(Excerpted passage begins)

Schizolaena manomboensis
- Conservation status: Endangered (IUCN 3.1)

Scientific classification
- Kingdom: Plantae
- Clade: Tracheophytes
- Clade: Angiosperms
- Clade: Eudicots
- Clade: Rosids
- Order: Malvales
- Family: Sarcolaenaceae
- Genus: Schizolaena
- Species: S. manomboensis
- Binomial name: Schizolaena manomboensis Lowry, G.E.Schatz, J.-F.Leroy & A.-E.Wolf

= Schizolaena manomboensis =

- Genus: Schizolaena
- Species: manomboensis
- Authority: Lowry, G.E.Schatz, J.-F.Leroy & A.-E.Wolf
- Conservation status: EN

Species of flowering plant

Schizolaena manomboensis is a tree in the family Sarcolaenaceae. It is endemic to Madagascar. The specific epithet refers to Manombo Special Reserve where the species is found.

==Description==
Schizolaena manomboensis grows as a large tree up to 25 m tall with a trunk diameter of up to 70 cm. Its coriaceous leaves are elliptic to ovate in shape and are coloured brown above and orangish brown below. They measure up to 13 cm long. The inflorescences have numerous flowers, each with three sepals and five petals. The round fruits measure up to 1 cm in diameter and are partially hidden by the involucre. The wood is locally used in construction.

(Excerpted passage ends)

*Actions to take*.
A) Answer these questions using the Schizolaena manomboensis article:
(i) What conservation status does it give the species?
(ii) What does the specific epithet refer to?
(iii) How tall can the tree grow?
B) Write the next part of the Schizolaena manomboensis article, starting after its final sentence.

(Extracted data begins)

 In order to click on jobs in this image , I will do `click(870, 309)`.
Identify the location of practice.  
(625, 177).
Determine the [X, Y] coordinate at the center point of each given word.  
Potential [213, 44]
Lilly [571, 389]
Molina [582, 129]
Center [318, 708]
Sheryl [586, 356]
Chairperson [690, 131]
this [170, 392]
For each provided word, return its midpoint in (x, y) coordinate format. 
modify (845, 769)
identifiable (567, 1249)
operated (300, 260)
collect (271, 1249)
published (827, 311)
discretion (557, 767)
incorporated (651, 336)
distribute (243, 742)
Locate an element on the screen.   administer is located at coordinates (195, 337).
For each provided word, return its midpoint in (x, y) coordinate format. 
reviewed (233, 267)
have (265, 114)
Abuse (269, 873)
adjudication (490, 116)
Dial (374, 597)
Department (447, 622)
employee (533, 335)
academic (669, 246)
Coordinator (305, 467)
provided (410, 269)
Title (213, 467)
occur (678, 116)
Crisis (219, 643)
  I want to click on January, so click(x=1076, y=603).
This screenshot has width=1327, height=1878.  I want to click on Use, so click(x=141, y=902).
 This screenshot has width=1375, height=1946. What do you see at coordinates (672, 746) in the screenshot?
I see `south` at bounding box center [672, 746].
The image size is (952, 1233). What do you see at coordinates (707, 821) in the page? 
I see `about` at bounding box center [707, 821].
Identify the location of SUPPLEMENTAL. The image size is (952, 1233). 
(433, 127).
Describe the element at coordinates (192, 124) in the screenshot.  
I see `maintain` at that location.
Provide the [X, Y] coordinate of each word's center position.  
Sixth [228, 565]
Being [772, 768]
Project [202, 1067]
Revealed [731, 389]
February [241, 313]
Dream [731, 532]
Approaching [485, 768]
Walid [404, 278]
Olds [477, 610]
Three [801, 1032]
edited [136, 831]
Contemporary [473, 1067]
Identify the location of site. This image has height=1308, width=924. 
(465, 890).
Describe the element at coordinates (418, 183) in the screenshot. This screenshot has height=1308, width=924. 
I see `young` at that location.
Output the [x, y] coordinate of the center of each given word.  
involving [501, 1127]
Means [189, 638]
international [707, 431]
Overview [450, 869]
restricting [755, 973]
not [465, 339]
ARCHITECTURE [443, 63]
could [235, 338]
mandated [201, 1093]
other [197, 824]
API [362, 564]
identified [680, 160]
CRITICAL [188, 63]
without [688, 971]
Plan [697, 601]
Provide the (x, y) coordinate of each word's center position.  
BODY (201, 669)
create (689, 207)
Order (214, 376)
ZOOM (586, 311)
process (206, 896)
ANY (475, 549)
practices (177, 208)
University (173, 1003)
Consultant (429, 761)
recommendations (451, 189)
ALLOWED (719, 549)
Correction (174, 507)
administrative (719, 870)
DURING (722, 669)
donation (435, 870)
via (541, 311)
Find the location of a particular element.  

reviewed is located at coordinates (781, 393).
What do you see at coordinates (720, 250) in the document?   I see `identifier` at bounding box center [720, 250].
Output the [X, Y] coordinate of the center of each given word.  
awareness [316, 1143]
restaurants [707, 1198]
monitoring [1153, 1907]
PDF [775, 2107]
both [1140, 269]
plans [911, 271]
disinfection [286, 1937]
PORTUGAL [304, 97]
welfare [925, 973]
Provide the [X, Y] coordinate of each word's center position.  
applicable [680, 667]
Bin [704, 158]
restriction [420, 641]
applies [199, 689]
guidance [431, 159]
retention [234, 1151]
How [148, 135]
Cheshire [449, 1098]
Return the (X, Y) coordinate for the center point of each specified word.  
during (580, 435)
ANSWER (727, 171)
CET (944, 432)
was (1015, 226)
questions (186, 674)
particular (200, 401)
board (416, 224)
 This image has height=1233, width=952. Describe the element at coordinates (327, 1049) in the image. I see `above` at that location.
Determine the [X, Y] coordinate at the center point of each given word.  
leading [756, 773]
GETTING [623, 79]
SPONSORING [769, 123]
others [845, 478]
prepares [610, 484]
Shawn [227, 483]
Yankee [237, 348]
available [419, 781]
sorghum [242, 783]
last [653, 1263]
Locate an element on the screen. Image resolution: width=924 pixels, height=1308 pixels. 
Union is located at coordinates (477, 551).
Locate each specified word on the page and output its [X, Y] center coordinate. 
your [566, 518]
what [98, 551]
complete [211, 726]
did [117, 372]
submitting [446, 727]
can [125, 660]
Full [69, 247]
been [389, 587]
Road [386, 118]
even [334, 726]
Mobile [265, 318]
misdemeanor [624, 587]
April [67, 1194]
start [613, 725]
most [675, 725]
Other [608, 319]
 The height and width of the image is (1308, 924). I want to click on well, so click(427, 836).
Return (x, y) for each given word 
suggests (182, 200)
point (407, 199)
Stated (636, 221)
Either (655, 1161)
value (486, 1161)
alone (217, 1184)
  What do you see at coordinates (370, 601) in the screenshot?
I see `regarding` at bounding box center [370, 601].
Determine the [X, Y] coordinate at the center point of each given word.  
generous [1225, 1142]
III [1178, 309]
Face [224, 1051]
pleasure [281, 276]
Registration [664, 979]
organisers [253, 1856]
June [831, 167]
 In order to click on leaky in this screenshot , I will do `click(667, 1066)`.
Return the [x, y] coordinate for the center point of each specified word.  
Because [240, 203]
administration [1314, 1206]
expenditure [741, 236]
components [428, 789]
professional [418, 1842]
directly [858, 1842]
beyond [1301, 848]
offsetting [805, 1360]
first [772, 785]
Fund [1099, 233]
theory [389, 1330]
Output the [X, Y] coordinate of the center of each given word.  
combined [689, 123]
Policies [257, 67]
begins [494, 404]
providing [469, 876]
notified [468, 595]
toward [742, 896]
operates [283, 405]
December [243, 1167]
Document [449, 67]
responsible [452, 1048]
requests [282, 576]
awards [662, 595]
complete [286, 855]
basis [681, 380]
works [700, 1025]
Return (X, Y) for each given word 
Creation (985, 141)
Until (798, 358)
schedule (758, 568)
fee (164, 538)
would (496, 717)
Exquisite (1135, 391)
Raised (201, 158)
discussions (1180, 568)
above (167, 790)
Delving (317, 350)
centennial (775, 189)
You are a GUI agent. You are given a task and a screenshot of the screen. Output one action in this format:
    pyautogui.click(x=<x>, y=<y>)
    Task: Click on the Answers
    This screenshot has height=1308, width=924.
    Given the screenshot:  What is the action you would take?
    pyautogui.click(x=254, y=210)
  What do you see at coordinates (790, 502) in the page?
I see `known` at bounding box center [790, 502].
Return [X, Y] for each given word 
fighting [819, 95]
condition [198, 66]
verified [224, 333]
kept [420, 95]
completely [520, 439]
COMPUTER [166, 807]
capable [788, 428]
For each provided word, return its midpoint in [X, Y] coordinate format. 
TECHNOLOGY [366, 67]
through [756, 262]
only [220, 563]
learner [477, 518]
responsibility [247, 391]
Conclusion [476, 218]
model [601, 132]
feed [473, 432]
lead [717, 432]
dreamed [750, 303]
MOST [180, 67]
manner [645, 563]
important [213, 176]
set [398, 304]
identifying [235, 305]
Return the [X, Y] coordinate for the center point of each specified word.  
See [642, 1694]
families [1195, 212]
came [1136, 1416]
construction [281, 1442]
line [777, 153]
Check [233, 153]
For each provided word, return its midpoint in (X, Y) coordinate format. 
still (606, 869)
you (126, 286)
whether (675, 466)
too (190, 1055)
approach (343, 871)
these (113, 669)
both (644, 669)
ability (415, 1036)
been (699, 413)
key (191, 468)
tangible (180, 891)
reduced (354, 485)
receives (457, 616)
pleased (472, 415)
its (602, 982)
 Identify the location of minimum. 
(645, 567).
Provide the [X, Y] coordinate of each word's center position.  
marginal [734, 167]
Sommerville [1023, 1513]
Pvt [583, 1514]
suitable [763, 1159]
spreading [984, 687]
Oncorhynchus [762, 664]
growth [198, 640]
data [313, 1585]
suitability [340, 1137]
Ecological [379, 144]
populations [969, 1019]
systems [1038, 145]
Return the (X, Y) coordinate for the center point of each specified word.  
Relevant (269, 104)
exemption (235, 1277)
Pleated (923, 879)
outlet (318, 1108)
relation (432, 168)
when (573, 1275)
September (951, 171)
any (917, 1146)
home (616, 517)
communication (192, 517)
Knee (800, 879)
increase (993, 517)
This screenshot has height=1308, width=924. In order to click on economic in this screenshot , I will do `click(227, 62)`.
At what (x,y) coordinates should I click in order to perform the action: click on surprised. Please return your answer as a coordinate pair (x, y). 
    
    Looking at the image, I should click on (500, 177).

(Extracted data ends)

*Task answers*.
A)
(i) Endangered (IUCN 3.1)
(ii) Manombo Special Reserve, where the species is found
(iii) Up to 25 m

B)
==Distribution and habitat==
Schizolaena manomboensis is known only from the eastern coastal regions of Atsinanana and Atsimo-Atsinanana. Its habitat is humid forest from sea level to 500 m altitude. In Atsimo-Atsinanana, the species occurs in Manombo Reserve where forest is in a less degraded state than nearby areas.

==Conservation==
Schizolaena manomboensis has been assessed as endangered on the IUCN Red List. Its habitat is threatened by deforestation and by agriculture, subsistence harvesting and wildfires. The species' presence in Manombo Special Reserve affords that subpopulation some protection.